Source passage section start

There may be people listening to this debate who work for private or voluntary sector organisations, providing services to patients or to the NHS. Most of them do a fantastic job. They are not employed by the NHS, but they do help our NHS, and I thank them for the work that they do.

When local people and local commissioners agree that it is in the best interests of local patients to use non-NHS services to deliver NHS care, that should sometimes be enabled. In the fields of medical technology and devices, pharmaceuticals, information management and many others, good private sector companies are working to support the NHS. But private sector involvement can also lead to a race to the bottom. When subsidiary companies reduce terms and conditions for workers, that is bad for us all; when privatised community services ignore the hardest-to-reach patients, that can widen health inequalities; and when private sector treatment centres cherry-pick the least-risky patients, do not contribute to training, and then expect the NHS to pick up the pieces when complications arise, the NHS loses.

All that is without mentioning the private Primary Care Support England contract, run by Capita. It is total disaster. The main function of support services is to enable clinicians to get on with the job of looking after patients, but GP registrars are not being paid on time, GPs are not added to performers lists, and one practice manager told me that it took four months and 16 emails to transfer a GP from being salaried to being a partner. This work needs to be taken back by the NHS; Capita has failed.

What vision do I think we should have for our NHS? I endorse the Government’s goal of integrated health and care services built around patients’ needs. That is the only way to meet the health challenges of this century. The Health and Social Care Committee, on which I serve, has looked in detail at moves towards the integration of care through sustainability and transformation plans, accountable care organisations and integrated care systems. We have seen real potential to improve the quality of care for patients, to make the strategic shift away from reactive care to proactive care and to transfer more NHS resources into keeping people well rather than just fixing them when they get sick. The need to bring together primary care, community care and social care has widespread support in the NHS, but we should do that within a health and care service, run by the NHS, owned by the NHS, and led by the NHS.

There are understandable concerns about the integration agenda being used to encourage more private sector involvement. The Government and NHS England say that that is not their intention, but speculation could easily be dispelled by legislating to make accountable care organisations—if they happen—NHS bodies. I am talking about NHS-owned and NHS-led organisations running health, and even care services, for whole populations. What a great legacy that would be, with procurement not being forced on commissioners, with the private sector being used only when it enhances the ability of the NHS to help patients and with no cherry-picking and no dilution of hard-won employment rights for any staff providing services to and for the NHS.

The Government should bring forward legislation to repeal section 75 of the Health and Social Care Act 2012; accountable care organisations should be cemented in primary legislation that makes them NHS bodies; and the Primary Care Support England contract should be brought back into the NHS.

Source passage section end
Data for review section start

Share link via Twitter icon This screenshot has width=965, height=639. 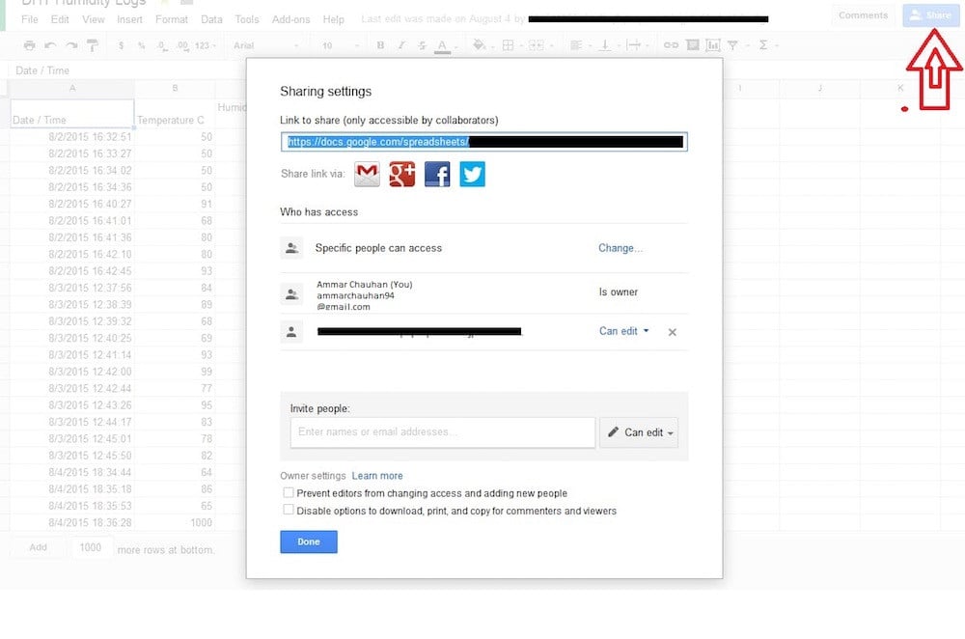point(472,175)
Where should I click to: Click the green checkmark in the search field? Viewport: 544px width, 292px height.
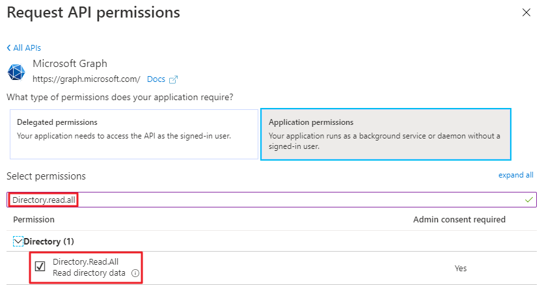[529, 200]
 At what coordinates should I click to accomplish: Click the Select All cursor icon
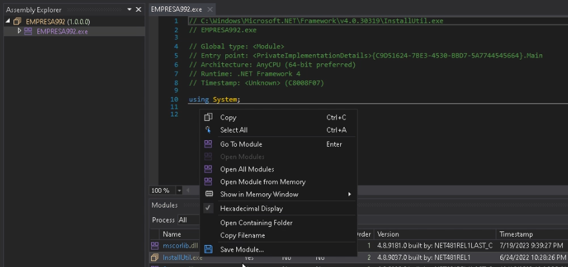(208, 130)

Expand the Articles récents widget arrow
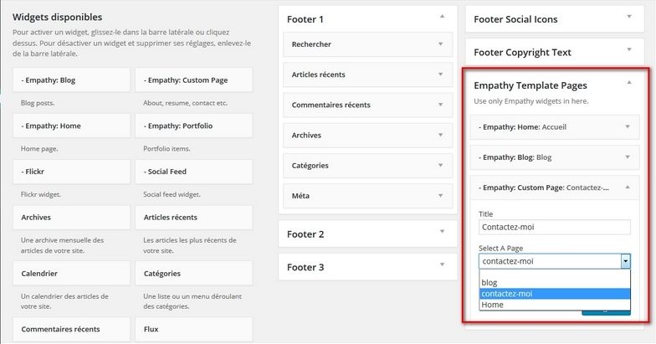click(440, 74)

Data for review section end

Activities
1. List every action that the final paragraph of the NHS speech says should be taken.
2. Reproduce the stretch of the NHS speech from "All that is" through "Capita has failed.".
The records are separate material and have no connection to the NHS speech.

Written responses
1.
- The Government should bring forward legislation to repeal section 75 of the Health and Social Care Act 2012.
- Accountable care organisations should be cemented in primary legislation that makes them NHS bodies.
- The Primary Care Support England contract should be brought back into the NHS.

2.
All that is without mentioning the private Primary Care Support England contract, run by Capita. It is total disaster. The main function of support services is to enable clinicians to get on with the job of looking after patients, but GP registrars are not being paid on time, GPs are not added to performers lists, and one practice manager told me that it took four months and 16 emails to transfer a GP from being salaried to being a partner. This work needs to be taken back by the NHS; Capita has failed.